═════ Records for the task

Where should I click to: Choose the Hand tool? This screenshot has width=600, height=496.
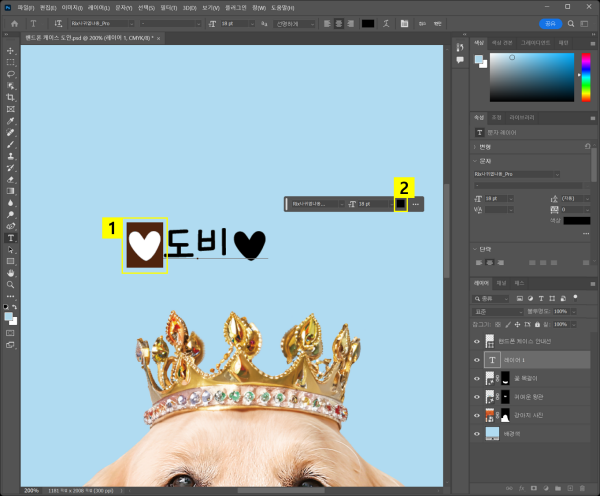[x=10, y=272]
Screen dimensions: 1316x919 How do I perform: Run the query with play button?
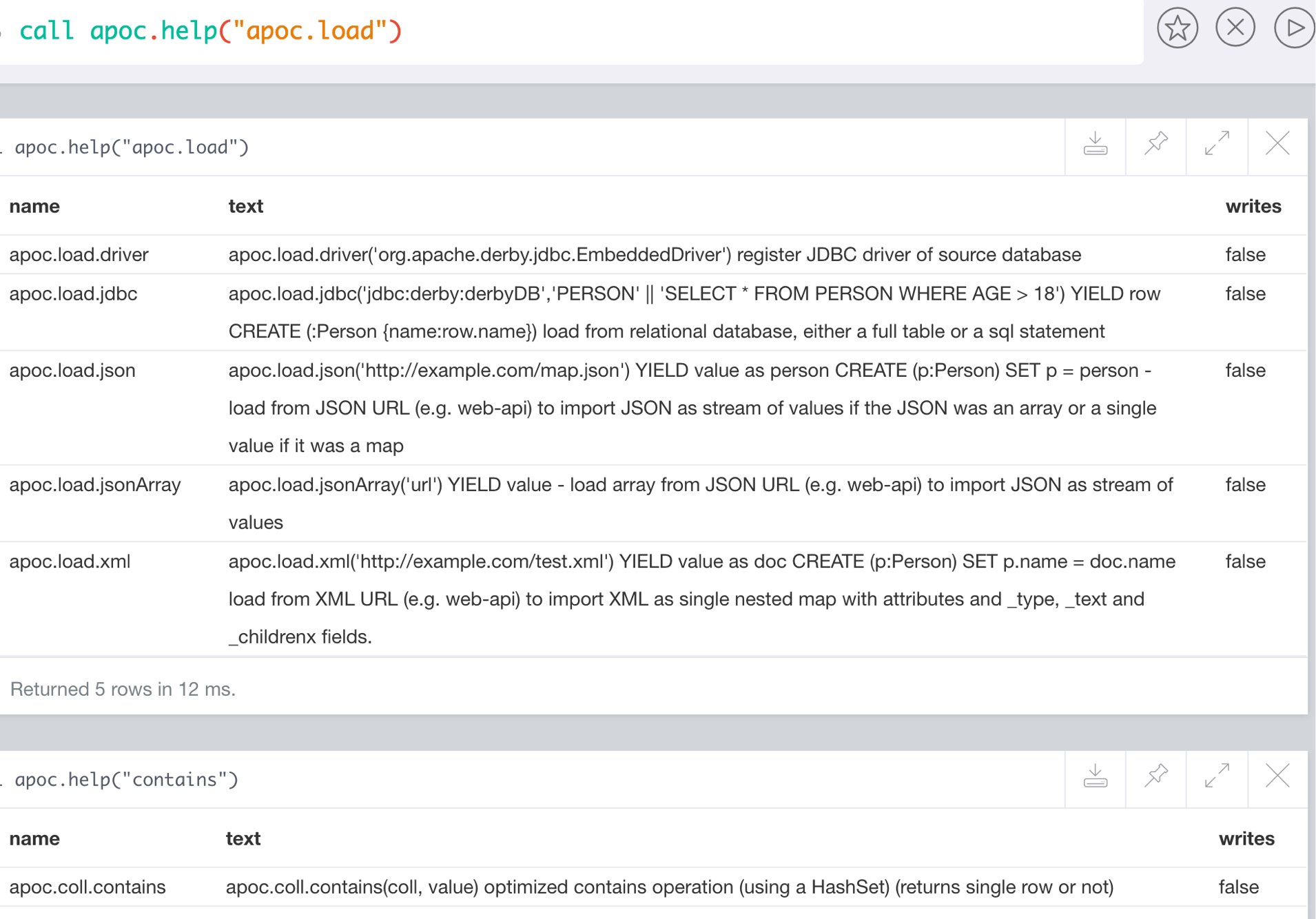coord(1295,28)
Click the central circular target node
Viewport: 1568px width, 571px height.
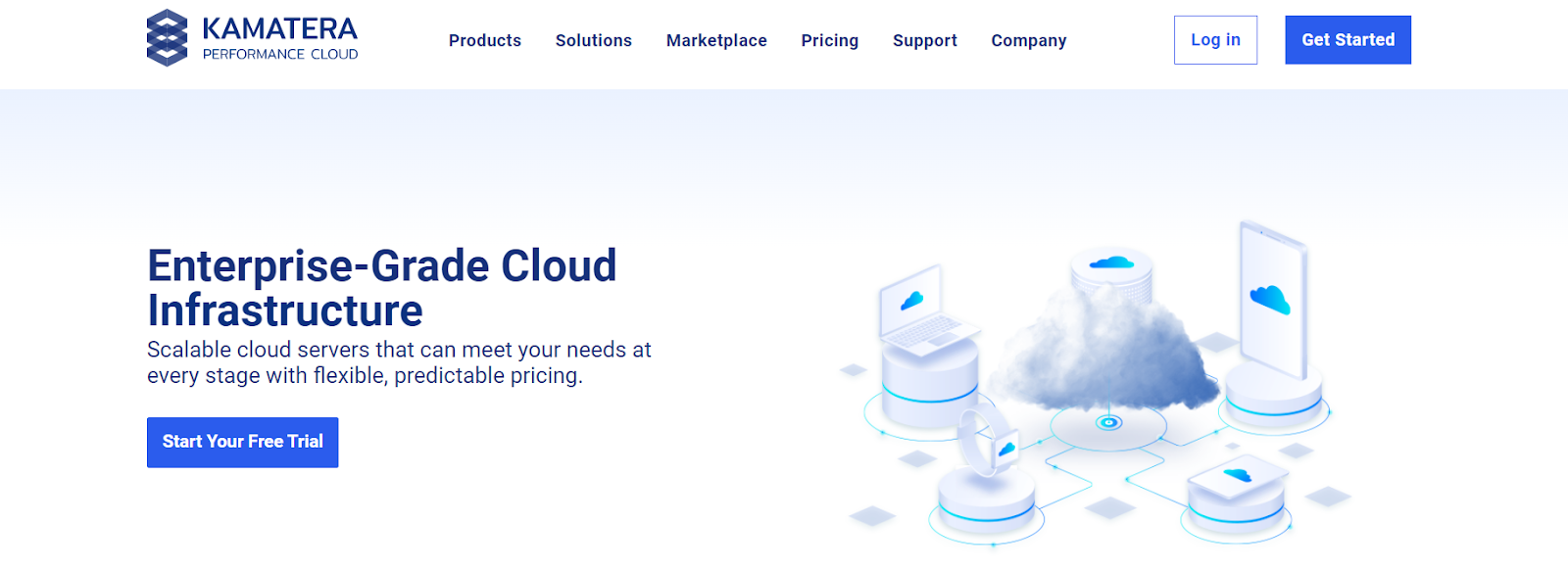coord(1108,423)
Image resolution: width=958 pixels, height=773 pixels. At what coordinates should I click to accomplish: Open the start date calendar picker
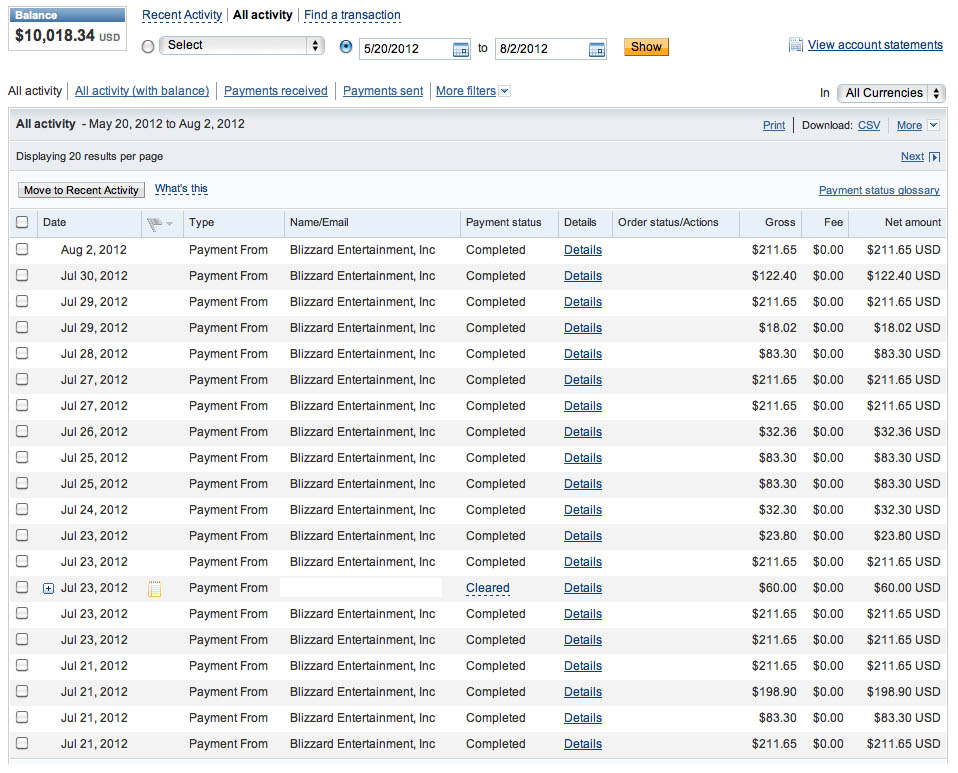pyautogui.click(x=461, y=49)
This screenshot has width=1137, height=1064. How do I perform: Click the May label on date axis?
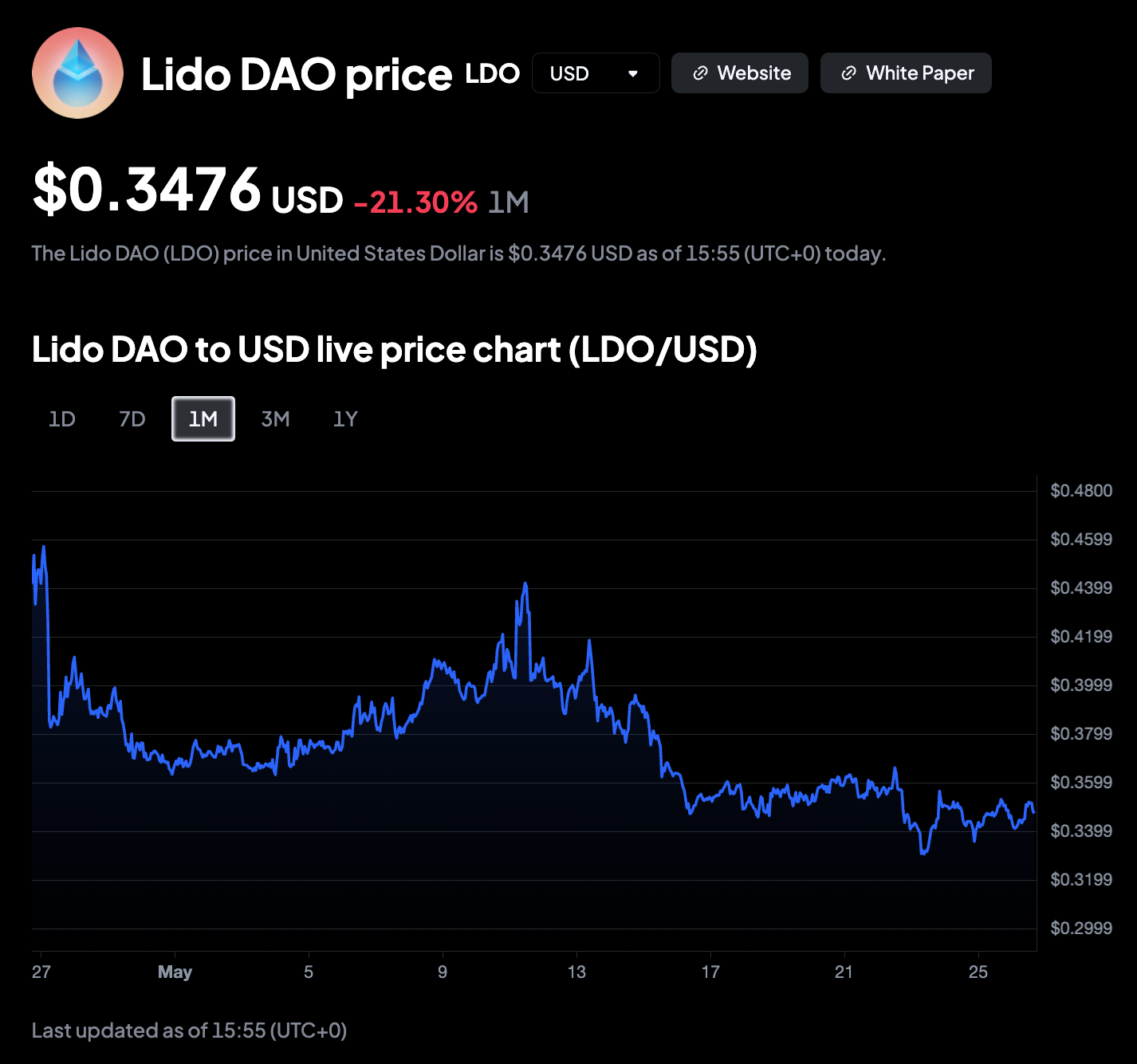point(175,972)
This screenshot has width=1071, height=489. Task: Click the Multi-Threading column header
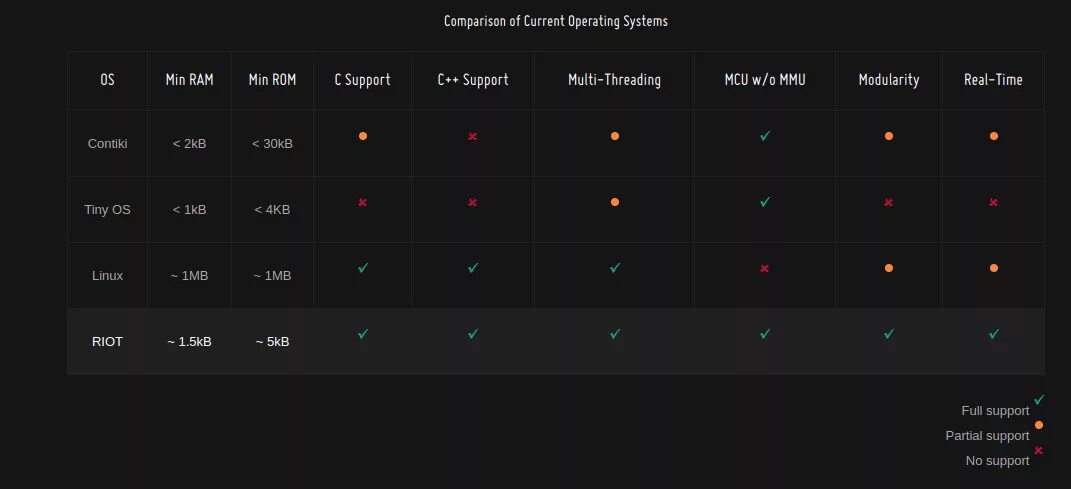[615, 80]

══════════

Exercise directions: Output all entries unchanged; skip the pictures.

Final answer:
Where should I click to: Choose the Hand tool? This screenshot has width=600, height=496.
[x=10, y=272]
Screen dimensions: 1316x919 How do I perform: Run the query with play button?
coord(1295,28)
Click the central circular target node
Viewport: 1568px width, 571px height.
coord(1108,423)
Image resolution: width=958 pixels, height=773 pixels. At what coordinates should I click to accomplish: Open the start date calendar picker
pyautogui.click(x=461, y=49)
This screenshot has width=1137, height=1064. How do I perform: Click the May label on date axis?
point(175,972)
This screenshot has width=1071, height=489. Task: Click the Multi-Threading column header
[615, 80]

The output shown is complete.